The popularity of engineering as a career is soaring, according to data from Randstad, the specialist engineering recruiter.
The annual survey of over 9215 British citizens, found that the automative and aerospace industries are seen to be the most attractive to work in. While the engineering sector came in 11th place, the research showed a positive increase in the popularity.
In 2013, of respondents who knew one or more companies operating in the sector, only 23% of those interviewed said engineering was an attractive industry to work in. By 2014, this figure had risen to 29%.
Owen Goodhead, managing director of Randstad Construction, Property & Engineering, commented: “The engineering sector is now reaping a Top Gear dividend. While other sectors, like Oil & Gas and Business Services, have seen their appeal wane over the last year, Britain’s engineering sector has seen its attractiveness soar.
“A lot of that good-will comes in response to the sensational PR handed to the industry by Top Gear. The last episode of the 20th series – ‘Britain is Great’ – which was aired in the middle of 2013, was practically a love-letter to the British engineering industry.
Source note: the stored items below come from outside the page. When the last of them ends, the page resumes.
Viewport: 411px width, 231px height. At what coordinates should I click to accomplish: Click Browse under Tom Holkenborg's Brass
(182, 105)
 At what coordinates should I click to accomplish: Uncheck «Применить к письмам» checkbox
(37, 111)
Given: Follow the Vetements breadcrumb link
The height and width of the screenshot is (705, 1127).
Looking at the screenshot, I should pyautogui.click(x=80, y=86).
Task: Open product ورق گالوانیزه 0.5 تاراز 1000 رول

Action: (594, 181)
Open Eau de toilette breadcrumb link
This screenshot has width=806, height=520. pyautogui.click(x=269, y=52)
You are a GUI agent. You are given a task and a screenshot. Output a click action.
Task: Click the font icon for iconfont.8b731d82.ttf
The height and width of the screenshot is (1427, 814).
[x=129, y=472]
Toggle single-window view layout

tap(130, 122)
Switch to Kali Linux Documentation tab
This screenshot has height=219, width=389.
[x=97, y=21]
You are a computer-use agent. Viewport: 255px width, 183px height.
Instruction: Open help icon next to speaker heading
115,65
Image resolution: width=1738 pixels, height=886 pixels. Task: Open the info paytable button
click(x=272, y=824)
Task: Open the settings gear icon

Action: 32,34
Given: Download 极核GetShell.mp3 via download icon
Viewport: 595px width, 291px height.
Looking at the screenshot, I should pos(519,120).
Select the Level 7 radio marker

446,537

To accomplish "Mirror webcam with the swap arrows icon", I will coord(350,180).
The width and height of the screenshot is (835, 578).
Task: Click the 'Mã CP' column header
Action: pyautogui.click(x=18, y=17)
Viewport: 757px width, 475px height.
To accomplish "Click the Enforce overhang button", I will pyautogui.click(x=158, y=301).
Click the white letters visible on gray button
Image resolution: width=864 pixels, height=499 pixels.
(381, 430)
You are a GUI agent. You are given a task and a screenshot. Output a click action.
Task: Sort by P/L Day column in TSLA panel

It was a soul-stirring piece of television that underlined just how much vehicle engineering, design and construction still goes on in the UK. By highlighting the high-value, hi-tech engineering companies in F1 as well as heavier machinery, Top Gear has also helped dispel the notion that ‘Britain doesn't make things any more’. While the Automotive sector is, somewhat naturally, seen as the sexiest side of engineering, the wider sector as a whole has benefitted.”
The five least attractive sectors to work in were:
- Business Services
- Utilities and Energy
- Transport and Logistics
The poll was carried out as part of the annual Randstad Award, which considers the views of approximately 200 000 people across 23 countries. The award aims to identify the most attractive large employers in different countries, as judged by the working population.
The research found that BMW, which employs approximately 18 000 people in the UK, was named the country’s most attractive large employer overall, whilst Rolls Royce was the second most attractive large employer in the UK, followed by John Lewis.
Randstad has also conducted research into how well people felt their friends understood their jobs. While 51% of the general public said their friends understood their jobs, only 45% of engineers could say the same. “If the industry can do a better job explaining exactly what it involves to young people, perhaps we can encourage more to get into the profession,” Goodhead explained.
According to Randstad, the number of qualified engineers working in the UK has dropped by almost 7% since 2008 as fewer graduates move into the industry and tight immigration rules are making it hard for business to employ skilled overseas labour.
Sir James Dyson recently lamented onerous immigration rules being to blame for discouraging foreign engineering talent to either move to or to stay in the UK following university and even stated that British firms may be forced to move to locations where “engineers are made welcome”.